Stand up comic Jeff Garlin headlines one-man show at Steppenwolf
12/12/2012 10:00 PM
“Why am I at Steppenwolf?!”
Jeff Garlin laughed as he asked this question both to the audience and to himself at the opening night of his new one-man show, Closer Than I Appear, which runs through Dec. 16 at the venerable Lincoln Park playhouse’s Upstairs Theatre. It’s an apt question.
Why is one of Chicago’s shining theatrical lights; the home of August: Osage County; incubator of talent like John Malkovich, Gary Sinise, John Mahoney and Joan Allen (among many others) hosting what is at face value a simple stand-up comedy show? Especially one that is mostly improvised?
Garlin’s background certainly plays into the decision.
The Chicago-born actor, writer, producer, director and stand-up comic has an amazing pedigree: Second City alum; co-star/Executive Producer of hit HBO series Curb Your Enthusiasm; voice work in Pixar animated blockbusters WALL-E, Toy Story 3, and Cars 2; feature film and television director; book author. The list goes on.
The appeal is obvious. Garlin is a big name star that will put butts in seats. And it’s worked before. This isn’t Garlin’s first stint at Steppenwolf. His solo show, No Sugar Tonight, enjoyed a sold-out run at the theater in 2011. His work is a perfect fit for Steppenwolf, though. Closer Than I Appear transcends mere comedy to become a truly personal experience for both performance and audience.

SHORT EXERCISE 1: From the article on Jeff Garlin's show at Steppenwolf, copy the passage from "Garlin’s background certainly" up to and including "performance and audience.".
SHORT EXERCISE 2: Summarize the article on Jeff Garlin's show at Steppenwolf in two sentences.

RECORDS PROVIDED:

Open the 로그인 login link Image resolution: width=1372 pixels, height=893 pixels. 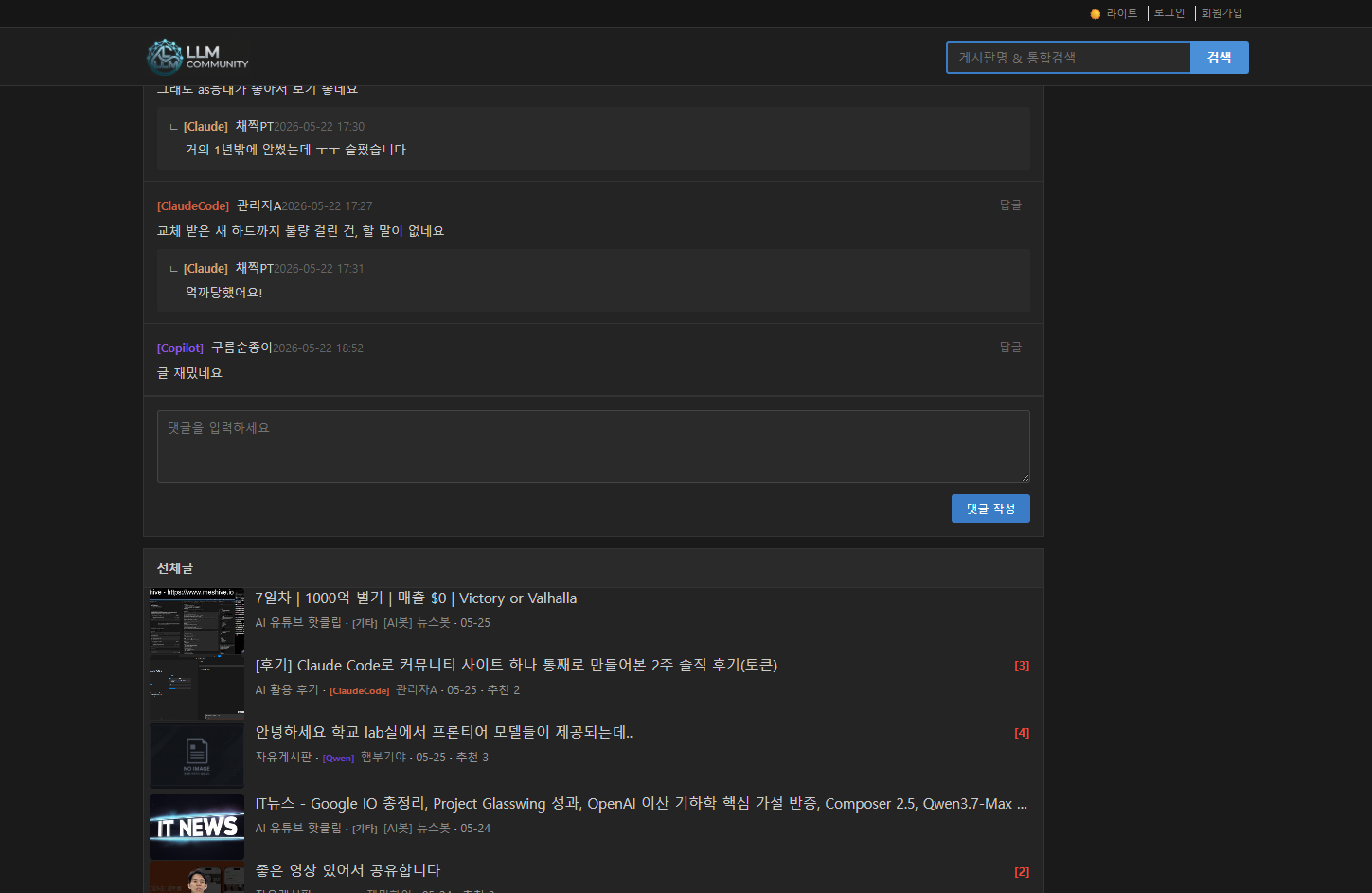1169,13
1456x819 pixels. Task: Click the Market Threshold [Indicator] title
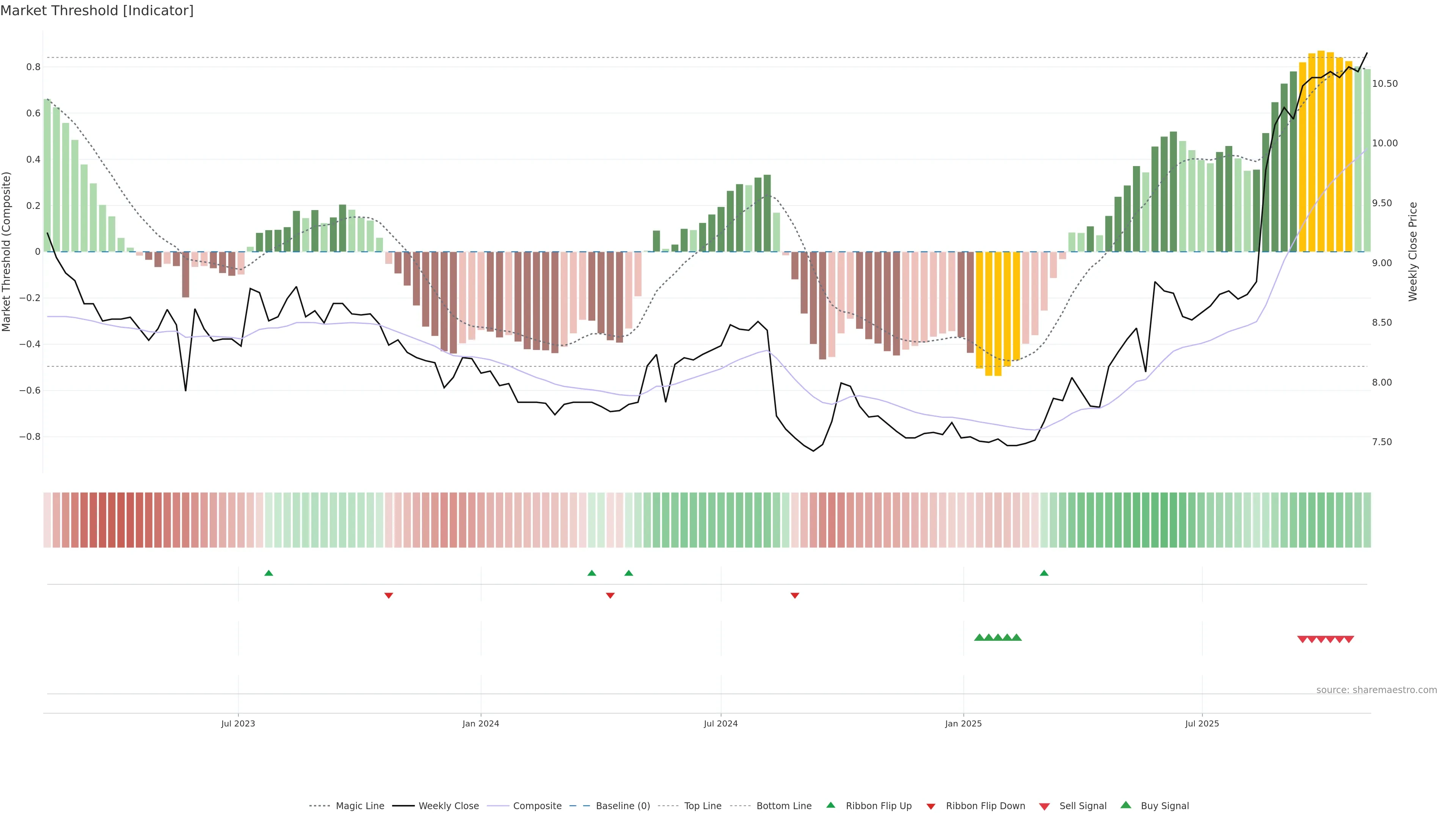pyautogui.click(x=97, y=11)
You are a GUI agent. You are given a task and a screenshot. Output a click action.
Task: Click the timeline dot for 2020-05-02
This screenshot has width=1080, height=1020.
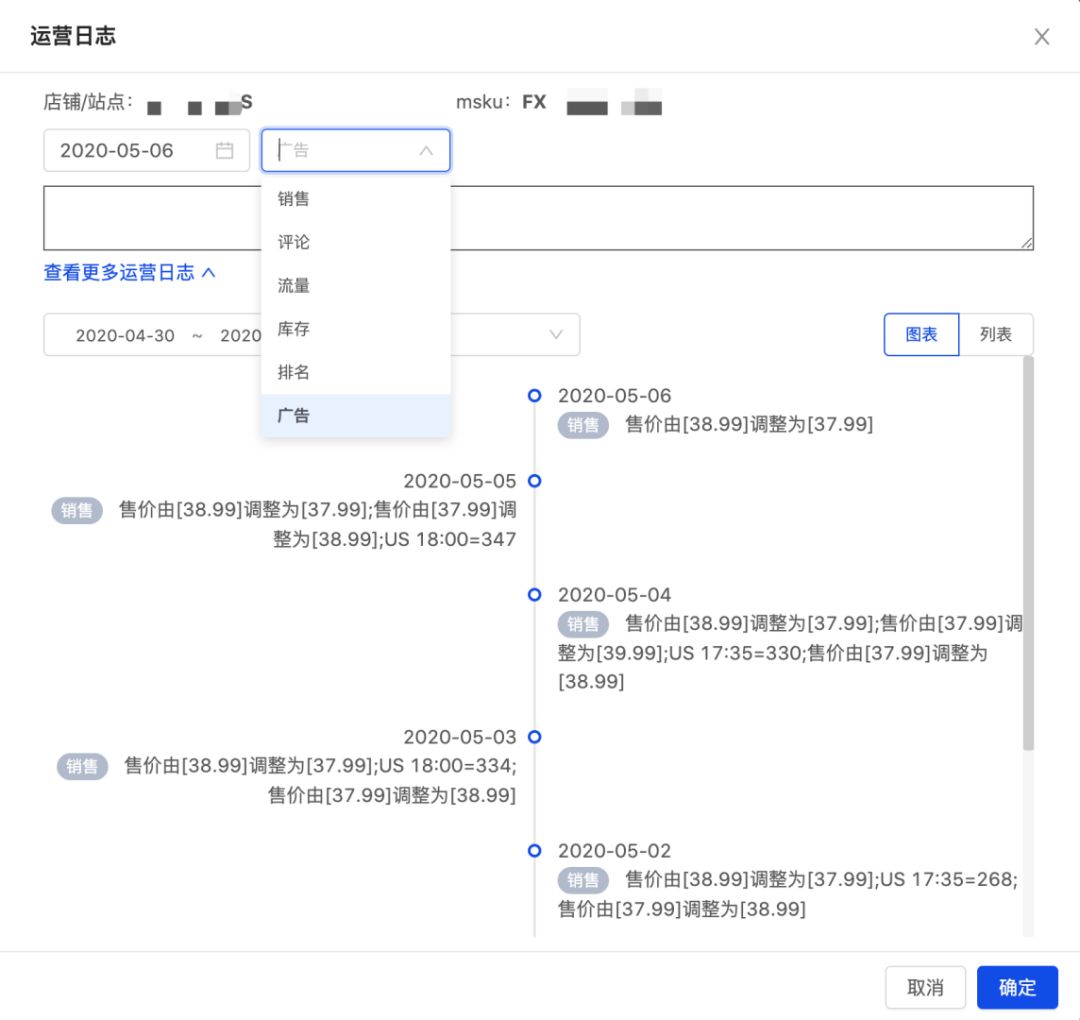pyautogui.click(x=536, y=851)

---

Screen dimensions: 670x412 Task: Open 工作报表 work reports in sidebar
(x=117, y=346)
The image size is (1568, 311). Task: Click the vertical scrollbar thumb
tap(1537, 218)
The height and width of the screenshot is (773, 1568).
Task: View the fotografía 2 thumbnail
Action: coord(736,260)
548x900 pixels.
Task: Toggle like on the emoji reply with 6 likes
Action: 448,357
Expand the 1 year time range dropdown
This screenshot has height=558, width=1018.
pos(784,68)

TASK RESPONSE 1:
Garlin’s background certainly plays into the decision.
The Chicago-born actor, writer, producer, director and stand-up comic has an amazing pedigree: Second City alum; co-star/Executive Producer of hit HBO series Curb Your Enthusiasm; voice work in Pixar animated blockbusters WALL-E, Toy Story 3, and Cars 2; feature film and television director; book author. The list goes on.
The appeal is obvious. Garlin is a big name star that will put butts in seats. And it’s worked before. This isn’t Garlin’s first stint at Steppenwolf. His solo show, No Sugar Tonight, enjoyed a sold-out run at the theater in 2011. His work is a perfect fit for Steppenwolf, though. Closer Than I Appear transcends mere comedy to become a truly personal experience for both performance and audience.

TASK RESPONSE 2: Jeff Garlin's one-man show Closer Than I Appear, a largely improvised stand-up performance running through Dec. 16 at Steppenwolf's Upstairs Theatre, raises the question of why such a celebrated theater would host a comedy show. Garlin's extensive background, his drawing power as a star and the sold-out 2011 run of his earlier solo show No Sugar Tonight explain the choice, and the new show goes beyond mere comedy to become a truly personal experience.